What you return must be exactly the lines running from the one with "Task: Click the 音乐 library icon" to the end of the data below, inclusive, and nothing more.

'''

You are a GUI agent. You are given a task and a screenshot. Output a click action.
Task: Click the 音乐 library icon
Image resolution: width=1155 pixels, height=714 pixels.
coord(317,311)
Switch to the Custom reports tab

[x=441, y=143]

'''

● REPLY
Task: Click the 音乐 library icon
Image resolution: width=1155 pixels, height=714 pixels.
coord(317,311)
Switch to the Custom reports tab

[x=441, y=143]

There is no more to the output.